- **What is needed**
Swap "GUI agent" for "interface agent" in the data, from its first line up to and including the line with "Action: coord(257,396)", changing nothing else. Reproduce only those lines.

(Saved entries)
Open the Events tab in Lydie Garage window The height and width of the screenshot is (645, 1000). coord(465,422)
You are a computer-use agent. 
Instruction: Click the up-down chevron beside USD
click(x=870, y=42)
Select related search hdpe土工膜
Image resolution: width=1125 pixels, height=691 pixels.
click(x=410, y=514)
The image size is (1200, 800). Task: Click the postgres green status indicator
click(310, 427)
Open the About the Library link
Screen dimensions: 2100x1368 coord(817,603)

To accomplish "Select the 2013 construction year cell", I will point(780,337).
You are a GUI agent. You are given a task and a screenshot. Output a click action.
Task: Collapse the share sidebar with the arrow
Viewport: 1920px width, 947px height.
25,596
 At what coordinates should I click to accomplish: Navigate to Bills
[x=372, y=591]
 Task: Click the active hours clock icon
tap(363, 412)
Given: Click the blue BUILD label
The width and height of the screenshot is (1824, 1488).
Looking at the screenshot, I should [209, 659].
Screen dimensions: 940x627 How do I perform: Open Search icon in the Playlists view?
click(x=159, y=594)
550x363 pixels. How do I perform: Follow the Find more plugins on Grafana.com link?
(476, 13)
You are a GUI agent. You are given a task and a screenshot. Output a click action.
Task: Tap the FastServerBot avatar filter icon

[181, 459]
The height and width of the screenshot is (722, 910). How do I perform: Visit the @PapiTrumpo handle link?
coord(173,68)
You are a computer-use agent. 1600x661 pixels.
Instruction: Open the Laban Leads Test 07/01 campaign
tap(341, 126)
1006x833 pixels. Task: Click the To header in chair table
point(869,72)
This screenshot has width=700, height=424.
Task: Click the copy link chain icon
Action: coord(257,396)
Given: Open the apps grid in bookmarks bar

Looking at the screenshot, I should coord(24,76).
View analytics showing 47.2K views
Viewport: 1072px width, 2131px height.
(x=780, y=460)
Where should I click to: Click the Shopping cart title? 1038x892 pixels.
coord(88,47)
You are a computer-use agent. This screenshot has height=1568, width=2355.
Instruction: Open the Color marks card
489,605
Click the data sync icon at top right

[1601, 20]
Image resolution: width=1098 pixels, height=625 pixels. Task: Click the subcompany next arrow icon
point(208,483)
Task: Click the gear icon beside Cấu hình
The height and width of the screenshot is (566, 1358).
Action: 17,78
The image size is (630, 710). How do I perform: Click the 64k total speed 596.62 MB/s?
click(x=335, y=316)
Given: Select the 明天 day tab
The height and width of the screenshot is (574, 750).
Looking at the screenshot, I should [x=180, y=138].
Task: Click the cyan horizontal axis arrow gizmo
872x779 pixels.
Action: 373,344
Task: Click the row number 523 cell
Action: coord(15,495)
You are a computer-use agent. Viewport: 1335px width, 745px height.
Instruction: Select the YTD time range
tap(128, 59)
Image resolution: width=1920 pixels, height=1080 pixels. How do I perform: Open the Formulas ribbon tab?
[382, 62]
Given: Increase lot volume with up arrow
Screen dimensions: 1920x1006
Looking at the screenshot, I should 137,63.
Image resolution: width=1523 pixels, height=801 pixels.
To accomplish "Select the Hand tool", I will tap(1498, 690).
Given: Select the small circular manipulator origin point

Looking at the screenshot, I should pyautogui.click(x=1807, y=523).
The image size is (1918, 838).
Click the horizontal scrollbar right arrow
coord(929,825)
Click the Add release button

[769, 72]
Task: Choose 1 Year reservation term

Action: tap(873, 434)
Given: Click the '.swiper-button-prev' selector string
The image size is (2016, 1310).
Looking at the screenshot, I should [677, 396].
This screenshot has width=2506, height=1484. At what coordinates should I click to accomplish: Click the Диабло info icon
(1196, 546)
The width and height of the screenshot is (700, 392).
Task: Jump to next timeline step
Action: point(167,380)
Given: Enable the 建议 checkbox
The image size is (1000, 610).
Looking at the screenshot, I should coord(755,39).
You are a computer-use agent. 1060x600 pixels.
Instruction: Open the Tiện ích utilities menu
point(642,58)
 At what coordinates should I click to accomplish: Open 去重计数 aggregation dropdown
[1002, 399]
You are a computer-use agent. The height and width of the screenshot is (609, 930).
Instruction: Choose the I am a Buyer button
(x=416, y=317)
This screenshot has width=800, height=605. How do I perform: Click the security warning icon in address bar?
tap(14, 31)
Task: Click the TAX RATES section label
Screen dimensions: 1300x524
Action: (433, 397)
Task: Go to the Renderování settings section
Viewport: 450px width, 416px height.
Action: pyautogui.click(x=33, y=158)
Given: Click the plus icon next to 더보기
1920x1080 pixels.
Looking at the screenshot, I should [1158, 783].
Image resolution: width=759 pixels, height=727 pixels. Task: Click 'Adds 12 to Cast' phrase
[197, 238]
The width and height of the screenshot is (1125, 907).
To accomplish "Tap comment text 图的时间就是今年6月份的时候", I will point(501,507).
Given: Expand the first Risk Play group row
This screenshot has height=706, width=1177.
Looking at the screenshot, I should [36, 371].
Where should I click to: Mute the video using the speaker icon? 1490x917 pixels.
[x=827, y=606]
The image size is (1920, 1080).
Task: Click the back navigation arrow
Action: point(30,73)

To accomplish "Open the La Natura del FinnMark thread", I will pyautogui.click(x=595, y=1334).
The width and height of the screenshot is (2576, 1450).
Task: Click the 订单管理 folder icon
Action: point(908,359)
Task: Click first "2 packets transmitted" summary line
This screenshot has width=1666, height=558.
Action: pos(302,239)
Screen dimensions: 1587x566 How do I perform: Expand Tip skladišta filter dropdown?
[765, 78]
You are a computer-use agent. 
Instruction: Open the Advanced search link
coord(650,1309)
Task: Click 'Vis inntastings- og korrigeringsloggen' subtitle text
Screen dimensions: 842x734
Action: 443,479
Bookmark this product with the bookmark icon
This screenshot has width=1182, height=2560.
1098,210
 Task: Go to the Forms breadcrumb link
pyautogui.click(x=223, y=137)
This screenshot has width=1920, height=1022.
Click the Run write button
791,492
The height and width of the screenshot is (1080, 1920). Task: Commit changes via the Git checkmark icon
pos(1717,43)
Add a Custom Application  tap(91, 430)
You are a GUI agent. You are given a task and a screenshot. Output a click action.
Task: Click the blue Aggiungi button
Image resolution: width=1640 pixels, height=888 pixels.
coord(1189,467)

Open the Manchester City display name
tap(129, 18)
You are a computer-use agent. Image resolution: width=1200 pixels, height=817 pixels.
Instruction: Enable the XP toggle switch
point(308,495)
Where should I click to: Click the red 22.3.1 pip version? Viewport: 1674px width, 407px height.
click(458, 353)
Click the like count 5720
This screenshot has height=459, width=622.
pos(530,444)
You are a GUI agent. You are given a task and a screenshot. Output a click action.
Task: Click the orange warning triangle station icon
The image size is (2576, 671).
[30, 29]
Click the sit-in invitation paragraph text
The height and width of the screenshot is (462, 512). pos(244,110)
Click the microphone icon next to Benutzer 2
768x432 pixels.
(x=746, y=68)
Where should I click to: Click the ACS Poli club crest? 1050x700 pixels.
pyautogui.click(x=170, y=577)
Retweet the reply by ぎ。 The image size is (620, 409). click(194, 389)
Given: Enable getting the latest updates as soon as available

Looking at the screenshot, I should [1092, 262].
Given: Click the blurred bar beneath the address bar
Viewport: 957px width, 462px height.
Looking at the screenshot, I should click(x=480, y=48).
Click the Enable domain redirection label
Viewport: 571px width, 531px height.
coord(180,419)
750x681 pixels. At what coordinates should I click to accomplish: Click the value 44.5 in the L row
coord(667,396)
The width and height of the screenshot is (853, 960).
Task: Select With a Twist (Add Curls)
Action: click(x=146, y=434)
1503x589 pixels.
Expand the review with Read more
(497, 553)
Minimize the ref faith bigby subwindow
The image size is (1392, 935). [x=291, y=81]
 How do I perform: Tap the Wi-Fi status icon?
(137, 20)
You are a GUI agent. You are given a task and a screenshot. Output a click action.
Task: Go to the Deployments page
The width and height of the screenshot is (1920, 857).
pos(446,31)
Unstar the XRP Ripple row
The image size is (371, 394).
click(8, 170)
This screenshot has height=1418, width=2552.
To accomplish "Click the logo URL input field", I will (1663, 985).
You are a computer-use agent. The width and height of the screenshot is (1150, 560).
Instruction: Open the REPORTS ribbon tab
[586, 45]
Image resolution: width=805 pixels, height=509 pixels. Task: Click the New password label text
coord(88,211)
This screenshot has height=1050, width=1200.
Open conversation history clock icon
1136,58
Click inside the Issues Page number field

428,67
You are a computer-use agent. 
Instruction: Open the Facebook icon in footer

- **The result**
Open the Events tab in Lydie Garage window The height and width of the screenshot is (645, 1000). coord(465,422)
You are a computer-use agent. 
Instruction: Click the up-down chevron beside USD
click(x=870, y=42)
Select related search hdpe土工膜
Image resolution: width=1125 pixels, height=691 pixels.
click(x=410, y=514)
The image size is (1200, 800). Task: Click the postgres green status indicator
click(310, 427)
Open the About the Library link
Screen dimensions: 2100x1368 coord(817,603)

To accomplish "Select the 2013 construction year cell", I will point(780,337).
You are a interface agent. You are given a task and a screenshot. Output a click action.
Task: Collapse the share sidebar with the arrow
Viewport: 1920px width, 947px height.
25,596
 At what coordinates should I click to accomplish: Navigate to Bills
[x=372, y=591]
 Task: Click the active hours clock icon
tap(363, 412)
Given: Click the blue BUILD label
The width and height of the screenshot is (1824, 1488).
Looking at the screenshot, I should [209, 659].
Screen dimensions: 940x627 How do I perform: Open Search icon in the Playlists view?
click(x=159, y=594)
550x363 pixels. How do I perform: Follow the Find more plugins on Grafana.com link?
(476, 13)
You are a interface agent. You are given a task and a screenshot. Output a click action.
Task: Tap the FastServerBot avatar filter icon

[181, 459]
The height and width of the screenshot is (722, 910). How do I perform: Visit the @PapiTrumpo handle link?
coord(173,68)
You are a computer-use agent. 1600x661 pixels.
Instruction: Open the Laban Leads Test 07/01 campaign
tap(341, 126)
1006x833 pixels. Task: Click the To header in chair table
point(869,72)
This screenshot has width=700, height=424.
Task: Click the copy link chain icon
Action: coord(257,396)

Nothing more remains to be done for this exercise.